WORK REQUEST: Wherever the word "computer" shows up in the data, report the line it sits in.

DATA UNDER STUDY:
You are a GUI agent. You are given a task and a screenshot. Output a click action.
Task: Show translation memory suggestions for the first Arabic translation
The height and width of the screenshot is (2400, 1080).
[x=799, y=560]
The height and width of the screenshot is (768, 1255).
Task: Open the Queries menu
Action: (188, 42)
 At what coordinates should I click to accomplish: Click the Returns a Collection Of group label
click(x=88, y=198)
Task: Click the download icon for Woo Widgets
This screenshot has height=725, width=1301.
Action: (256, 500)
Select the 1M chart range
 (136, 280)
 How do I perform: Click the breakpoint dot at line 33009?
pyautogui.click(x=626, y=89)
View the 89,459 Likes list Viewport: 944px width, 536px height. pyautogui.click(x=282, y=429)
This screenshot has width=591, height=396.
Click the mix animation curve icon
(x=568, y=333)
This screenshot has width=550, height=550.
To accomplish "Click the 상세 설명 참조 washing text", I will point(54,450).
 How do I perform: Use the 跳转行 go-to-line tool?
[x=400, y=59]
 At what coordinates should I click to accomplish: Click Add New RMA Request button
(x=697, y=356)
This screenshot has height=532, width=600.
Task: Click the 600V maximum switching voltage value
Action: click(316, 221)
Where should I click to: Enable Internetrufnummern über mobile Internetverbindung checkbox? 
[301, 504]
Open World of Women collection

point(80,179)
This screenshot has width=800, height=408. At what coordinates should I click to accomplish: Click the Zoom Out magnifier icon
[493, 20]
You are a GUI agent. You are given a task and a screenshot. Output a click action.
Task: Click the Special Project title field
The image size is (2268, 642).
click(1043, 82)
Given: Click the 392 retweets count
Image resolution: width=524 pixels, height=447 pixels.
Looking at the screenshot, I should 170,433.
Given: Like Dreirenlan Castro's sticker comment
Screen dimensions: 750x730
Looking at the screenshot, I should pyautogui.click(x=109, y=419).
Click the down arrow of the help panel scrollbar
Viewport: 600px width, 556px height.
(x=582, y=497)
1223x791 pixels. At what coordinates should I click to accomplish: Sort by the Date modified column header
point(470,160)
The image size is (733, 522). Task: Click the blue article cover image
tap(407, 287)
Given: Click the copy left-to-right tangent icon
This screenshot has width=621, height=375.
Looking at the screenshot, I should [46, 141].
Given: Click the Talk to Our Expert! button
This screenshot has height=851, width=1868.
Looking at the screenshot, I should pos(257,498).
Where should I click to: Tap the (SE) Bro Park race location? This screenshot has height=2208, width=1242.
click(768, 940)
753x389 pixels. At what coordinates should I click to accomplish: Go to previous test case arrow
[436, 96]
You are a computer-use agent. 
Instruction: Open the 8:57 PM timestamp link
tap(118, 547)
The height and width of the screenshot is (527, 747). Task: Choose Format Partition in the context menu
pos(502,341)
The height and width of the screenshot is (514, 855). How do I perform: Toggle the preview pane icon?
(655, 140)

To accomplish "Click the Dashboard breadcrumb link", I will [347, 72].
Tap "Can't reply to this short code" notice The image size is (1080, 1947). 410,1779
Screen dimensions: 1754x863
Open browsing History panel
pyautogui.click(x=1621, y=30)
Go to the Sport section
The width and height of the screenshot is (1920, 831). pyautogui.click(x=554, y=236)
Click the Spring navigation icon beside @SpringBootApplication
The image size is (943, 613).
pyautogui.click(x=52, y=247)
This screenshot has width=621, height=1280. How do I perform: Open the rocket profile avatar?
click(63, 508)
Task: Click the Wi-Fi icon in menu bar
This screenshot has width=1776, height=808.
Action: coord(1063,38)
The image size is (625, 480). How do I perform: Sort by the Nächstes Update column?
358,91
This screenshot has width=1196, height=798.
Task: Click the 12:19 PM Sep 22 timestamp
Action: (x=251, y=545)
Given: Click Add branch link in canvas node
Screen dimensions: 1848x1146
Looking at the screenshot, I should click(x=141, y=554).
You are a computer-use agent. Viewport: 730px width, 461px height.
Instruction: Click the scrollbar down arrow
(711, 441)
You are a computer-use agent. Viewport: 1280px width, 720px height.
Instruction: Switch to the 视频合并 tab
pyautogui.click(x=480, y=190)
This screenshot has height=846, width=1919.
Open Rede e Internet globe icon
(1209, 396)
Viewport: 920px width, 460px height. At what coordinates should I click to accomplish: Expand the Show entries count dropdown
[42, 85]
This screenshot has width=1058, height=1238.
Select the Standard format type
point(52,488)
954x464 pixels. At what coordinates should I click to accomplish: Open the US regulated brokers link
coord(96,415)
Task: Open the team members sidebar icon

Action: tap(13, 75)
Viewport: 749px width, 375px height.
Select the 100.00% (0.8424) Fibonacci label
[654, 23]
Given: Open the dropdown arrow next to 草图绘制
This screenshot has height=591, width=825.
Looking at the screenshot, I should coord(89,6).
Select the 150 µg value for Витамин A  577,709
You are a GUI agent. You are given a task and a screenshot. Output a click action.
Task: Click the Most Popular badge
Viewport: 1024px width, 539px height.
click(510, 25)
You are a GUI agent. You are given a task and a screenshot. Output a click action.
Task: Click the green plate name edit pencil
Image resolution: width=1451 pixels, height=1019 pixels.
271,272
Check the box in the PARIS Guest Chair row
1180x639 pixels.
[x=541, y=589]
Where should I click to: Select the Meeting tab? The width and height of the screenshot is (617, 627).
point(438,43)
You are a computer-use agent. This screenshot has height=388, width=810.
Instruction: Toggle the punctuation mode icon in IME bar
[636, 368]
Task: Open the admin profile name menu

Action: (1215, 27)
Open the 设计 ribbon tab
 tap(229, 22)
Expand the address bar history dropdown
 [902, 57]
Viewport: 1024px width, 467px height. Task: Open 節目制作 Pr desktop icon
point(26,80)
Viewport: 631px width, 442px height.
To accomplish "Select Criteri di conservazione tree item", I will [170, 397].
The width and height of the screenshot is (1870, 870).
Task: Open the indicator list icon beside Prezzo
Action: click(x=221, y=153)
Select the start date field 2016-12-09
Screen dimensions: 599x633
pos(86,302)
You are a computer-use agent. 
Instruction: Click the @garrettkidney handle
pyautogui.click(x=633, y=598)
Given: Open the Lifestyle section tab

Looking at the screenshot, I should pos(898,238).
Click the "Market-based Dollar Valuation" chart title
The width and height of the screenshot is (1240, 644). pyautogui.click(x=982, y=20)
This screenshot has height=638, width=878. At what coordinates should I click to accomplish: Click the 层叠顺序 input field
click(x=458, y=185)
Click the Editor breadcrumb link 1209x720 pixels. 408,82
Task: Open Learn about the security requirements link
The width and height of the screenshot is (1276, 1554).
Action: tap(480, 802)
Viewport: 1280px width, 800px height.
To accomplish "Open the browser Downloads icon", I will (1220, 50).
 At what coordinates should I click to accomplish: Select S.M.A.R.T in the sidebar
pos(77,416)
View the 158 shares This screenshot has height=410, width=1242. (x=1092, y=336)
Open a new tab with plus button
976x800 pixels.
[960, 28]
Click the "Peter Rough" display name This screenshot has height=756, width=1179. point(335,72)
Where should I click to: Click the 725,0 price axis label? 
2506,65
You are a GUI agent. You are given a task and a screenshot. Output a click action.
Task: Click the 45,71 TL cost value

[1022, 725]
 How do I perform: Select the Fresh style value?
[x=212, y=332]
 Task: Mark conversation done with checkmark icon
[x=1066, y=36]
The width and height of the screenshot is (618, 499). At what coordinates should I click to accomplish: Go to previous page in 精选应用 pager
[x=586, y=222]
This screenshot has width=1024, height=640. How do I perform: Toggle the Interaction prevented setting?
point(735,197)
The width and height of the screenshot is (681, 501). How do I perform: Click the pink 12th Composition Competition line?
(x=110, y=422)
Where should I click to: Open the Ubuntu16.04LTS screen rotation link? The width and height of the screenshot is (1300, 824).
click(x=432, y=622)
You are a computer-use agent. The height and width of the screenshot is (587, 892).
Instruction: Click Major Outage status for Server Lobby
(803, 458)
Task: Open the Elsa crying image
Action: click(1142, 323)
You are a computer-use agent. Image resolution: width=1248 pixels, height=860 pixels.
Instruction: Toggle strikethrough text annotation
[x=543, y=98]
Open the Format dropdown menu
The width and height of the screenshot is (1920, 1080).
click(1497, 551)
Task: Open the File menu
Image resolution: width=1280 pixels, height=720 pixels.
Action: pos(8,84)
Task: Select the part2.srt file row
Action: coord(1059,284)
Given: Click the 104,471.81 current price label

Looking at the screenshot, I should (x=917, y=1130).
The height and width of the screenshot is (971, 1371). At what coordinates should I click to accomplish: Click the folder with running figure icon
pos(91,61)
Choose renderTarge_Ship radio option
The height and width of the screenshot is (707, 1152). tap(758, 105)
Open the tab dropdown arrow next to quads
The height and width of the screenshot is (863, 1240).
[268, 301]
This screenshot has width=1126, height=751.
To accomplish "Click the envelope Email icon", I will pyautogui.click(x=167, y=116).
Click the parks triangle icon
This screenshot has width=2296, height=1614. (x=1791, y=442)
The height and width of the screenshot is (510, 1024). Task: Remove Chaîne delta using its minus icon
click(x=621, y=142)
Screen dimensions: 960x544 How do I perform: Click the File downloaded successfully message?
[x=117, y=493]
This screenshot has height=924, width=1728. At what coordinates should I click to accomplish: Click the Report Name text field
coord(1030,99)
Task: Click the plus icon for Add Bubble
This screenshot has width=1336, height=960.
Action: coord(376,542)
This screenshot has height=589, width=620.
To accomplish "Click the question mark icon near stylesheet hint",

TASK SOLUTION:
You are a computer-use agent. 
You are a computer-use agent. Viewport: 730px width, 461px height.
You are a computer-use agent. Viewport: 1280px width, 720px height.
You are a computer-use agent. This screenshot has height=388, width=810.
You are a computer-use agent. 
You are a computer-use agent. The height and width of the screenshot is (587, 892).
You are a computer-use agent. Image resolution: width=1248 pixels, height=860 pixels.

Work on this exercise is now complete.